This insight by Richard Leather, Senior Trade & Investment Commissioner, USA and Deputy Consul-General, New York

This year, the US$15.9 trillion US market is predicted to grow nearly 3 per cent against a backdrop of low inflation, low interest rates, falling unemployment and lower power costs.

Profits from US corporations as a percentage of GDP are at all-time highs. Listed stock exchange indices are reaching historic highs and corporate balance sheets have been repaired, holding over US$1.5 trillion of cash in reserve – or about the same amount as the entire Australian superannuation funds pool.

Sometimes it is easy to overlook the fact that, despite the strong growth in China, the US will continue to be one of the largest and wealthiest markets well into the Asian Century.

But what does this mean for Australia?

The US is Australia’s third largest trading partner with US$40 billion in two-way trade, or 8.1 per cent of Australia’s total. Despite a sluggish economy, exports to the US grew 8.8 per cent in 2011-12, with exports of services growing 10.2 per cent to US$5.1 billion.

The US market is characterised by a deep and wealthy middle class and a growing corporate sector investing heavily in innovation, resources, oil and gas extraction.

A resurgent economy will benefit both Australian exporters with established US operations and those looking for new markets.

But the benefits of a robust US economy also extend to regional neighbours – Canada and Mexico, as well as enhancing growth in Latin America – benefiting Australian exporters in these markets.

And a buoyant US economy is great for investment in Australia and the rest of the world.

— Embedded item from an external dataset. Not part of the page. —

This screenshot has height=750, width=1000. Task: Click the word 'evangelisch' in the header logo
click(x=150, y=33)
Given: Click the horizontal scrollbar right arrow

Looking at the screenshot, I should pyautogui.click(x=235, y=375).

The US is the primary driver of global Foreign Direct Investment (FDI), with investment quadrupling over the past decade to over US$4 trillion.

In 2010 and 2011, 70 per cent of total US FDI was directed to developed economies, 20 per cent to Latin America, 15 per cent to Asia, 1.5 per cent Africa, and around 1 per cent to the Middle East.

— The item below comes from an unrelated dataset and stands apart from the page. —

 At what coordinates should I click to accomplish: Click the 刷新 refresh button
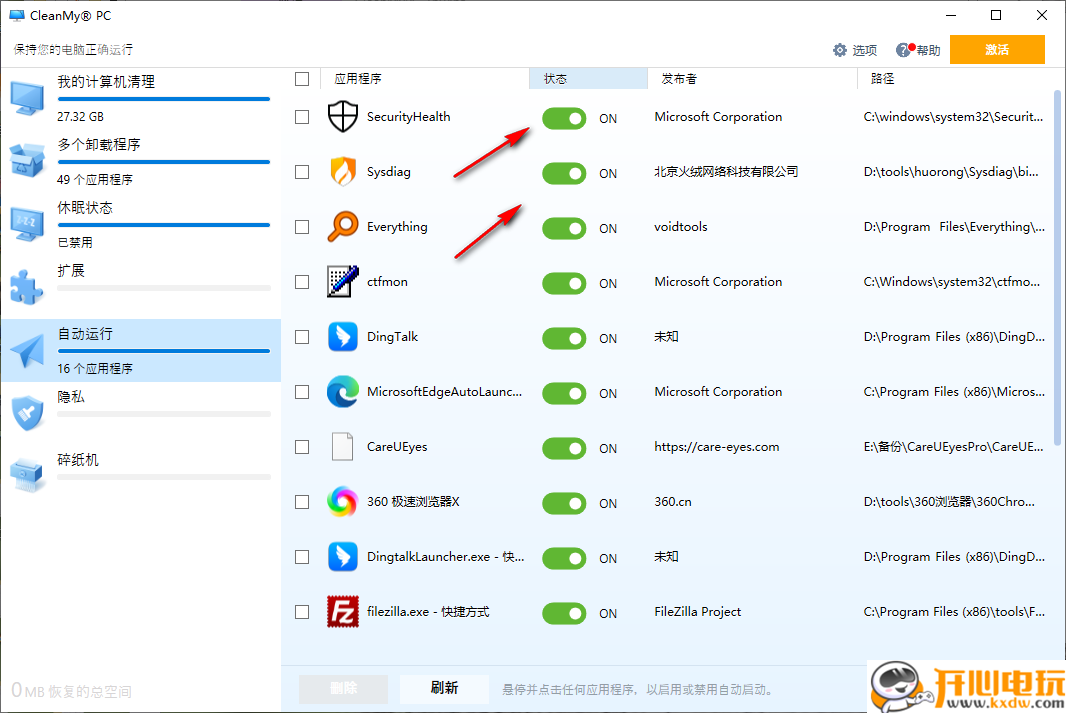(x=444, y=689)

The US remains Australia’s largest source of FDI, representing 24 per cent of stock. In 2012, US FDI stock rose 11.4 per cent to US$131 billion. And this was in a time when the economy was only starting to come out of recession.

US companies employ 425,000 Australians and underpin a great deal of innovation and economic growth in the Australian economy.

With improving business and economic fortunes, FDI will accelerate. The question is, what sectors will benefit?

US FDI patterns generally reflect core US economic trends. So as investment funds in the US economy shift from manufacturing to high technology services, US investment abroad focuses more on high technology, finance, and services industries located in highly developed countries.

This trend could lead to a new wave of productive FDI from the US into Australia.